### Ausgangstext
Familie

der Knacks der Generationen

Hat unsere ganze Generation einen Knacks? So kommt es mir vor, wenn ich im Internet Blogs lese. Wir sind keine Kriegskinder und dennoch hat uns der Krieg immer begleitet. Unsere Väter waren Soldaten und haben Schlimmes erlebt. Unsere Mütter jung im Krieg und auch sie hatten Traumata, die sie nicht losgelassen haben. Ich habe gelernt, dass sich Traumata vererben können, dass diese solange an die Oberfläche gespült werden, bis sie verarbeitet sind. Nicht nur gelernt, sondern auch schmerzlich erfahren habe ich das. Generation nach Generation durchlebt in abgewandelter Form, die schicksalhaften Begegnungen der Vorfahren. 

Erwartet von mir keine wissenschaftliche Abhandlung, ich schreibe emotional und so kann ich vieles, was meine Mutter mir angetan hat verstehen. Aber, dass mein Sohn fast jede Nacht schreit, wie es sein Großvati fast jede Nacht getan hat, das beängstig mich. Carsten wird überfallen, sagt er und er wird entführt und ist gefangen. Er will da raus und kann nicht. Mein Vater war einer der letzten Kriegsgefangenen, die aus Sibirien heimkamen. Nie hat er was erzählt und dennoch wussten wir alle von seinem Leid. Zeit seines Lebens war er unstetig, immer auf dem Sprung – quasi auf der Flucht. Nichts war fertig bei ihm, alles konnte er, meinte er. Anerkennung dafür hat er vergebens gesucht. Da sind die Schnittmengen mit mir, nur ist es bei mir so, dass ich denke nichts wirklich zu können. 

Mein Großonkel war blind, ein armer Mann, der ein Zimmerchen hatte, das wir nötig hatten, denn wir wohnten zu siebt in zwei Zimmern. Dieser Onkel hat mich oft auf seinen Schoß gesetzt, aber ich wollte das nicht. Mit ein bisschen Fantasie könnt ihr euch vorstellen, was passiert ist. Jetzt hängt dessen Regulator bei mir im Wohnzimmer und meine Hassliebe ist dieser Uhr sicher.

Kuddelmuddelgedankenchaos

Veröffentlicht von piri

✨ In Momenten, in denen ich an mir und meiner Arbeit zweifle und meine, nichts Gutes auf die Reihe zu bekommen, denke ich manchmal daran, mir kurz das, was ich schon geschafft habe, anzuschauen. Dann geht's wieder. ✨

11 Gedanken zu „der Knacks der Generationen“

  1. Georg Rode sagt:

    Du beschreibst die Situation aus deiner Sicht richtig. Mittlerweile bin ich mir sicher, dass alle Kriegsteilnehmer traumatisiert waren, entweder waren sie Täter, Opfer, Mitläufer oder sie machten sich unsichtbar. Ich denke, meine Eltern gehörten zur letzten Sorte. Ich war schüchtern, wollte nicht auffallen. Später, nach ihrem frühen Tod, bekam ich Panikattacken.
######
Deine Aufgaben.
1 - Fass im Ausgangstext den Absatz, der mit „Hat unsere ganze Generation einen Knacks?“ beginnt, in kurzen Stichpunkten zusammen, ohne die wichtigsten Aussagen wegzulassen.
2 - Führe den Text über den Knacks der Generationen im Anschluss an seinen letzten Satz weiter.
Das Material stammt aus einer anderen Quelle.
### Material
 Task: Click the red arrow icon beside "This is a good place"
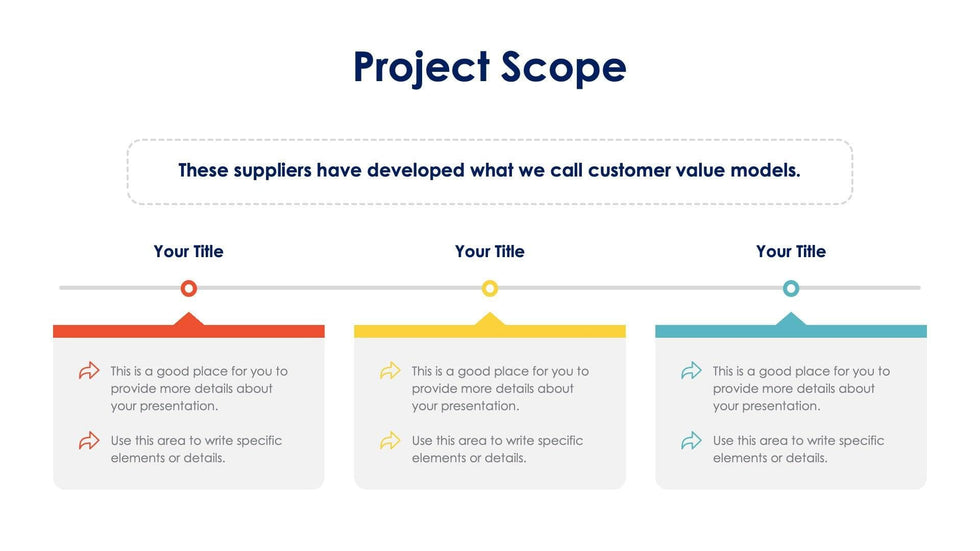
######
### Material
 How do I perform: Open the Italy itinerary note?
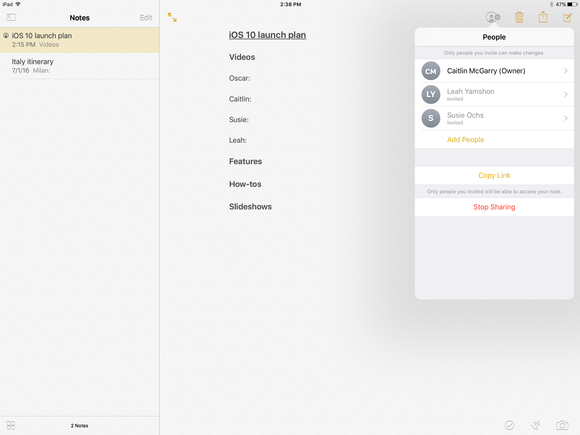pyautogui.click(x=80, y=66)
######
Antworten der Reihe nach.
1 -
- Beim Lesen von Blogs im Internet entsteht der Eindruck, dass die ganze Generation einen Knacks hat.
- Sie sind keine Kriegskinder, trotzdem hat der Krieg sie immer begleitet.
- Die Väter waren Soldaten und haben Schlimmes erlebt. Die Mütter waren im Krieg jung und hatten Traumata, die sie nicht losgelassen haben.
- Traumata können vererbt werden und kommen so lange wieder hoch, bis sie verarbeitet sind. Das wurde nicht nur gelernt, sondern auch schmerzlich erfahren.
- Jede Generation durchlebt in abgewandelter Form die schicksalhaften Begegnungen ihrer Vorfahren.

2 -
    Bei meinen Kindern habe ich immer mehr meine ersten Impulse hinterfragt. Erst bei meinem jüngsten Kind hatte ich das Gefühl, Nicht mehr so viel falsch gemacht zu haben.
    Und ja, die Traumata der Großeltern gehen auch auf die Enkel nieder. Wir aber, dazwischen, haben die Chance unser Verhalten zu hinterfragen.

  2. roswitha sagt:

    liebe piri, warum hängst du sie auf? um mich will ich nichts haben, was hass befördert.

    1. piri sagt:

      Die Uhr ist eine Hassliebe – mehr Liebe als Hass. Weil sie mich auch an meine sehr geliebte Oma erinnert, mit einem kleinen Wermutstropfen eben.

  3. C Stern sagt:

    Ich glaube, es gibt keine Generation, die nicht mit schweren Dingen umgehen muss. Und wenn es die Vergangenheit ist, die in den Familiengeschichten gespeist ist. Oft waren / sind Täter auch Opfer und Opfer waren / sind Täter.
    Ich bin aktuell auch mit Vergangenheit beschäftigt und versuche – auch ganz erfolgreich – mich mehr und mehr zu lösen. Ich habe Bücher und eine Technik entdeckt, sehr hilfreich, um auch alle Anteile (meine inklusive) zu sehen.
    Ich bin dabei, immer wieder Dinge wegzugeben, die einfach nicht (mehr) zu meinem Wohlgefühl beitragen. Ich will mich wohlfühlen mit dem, was mich umgibt.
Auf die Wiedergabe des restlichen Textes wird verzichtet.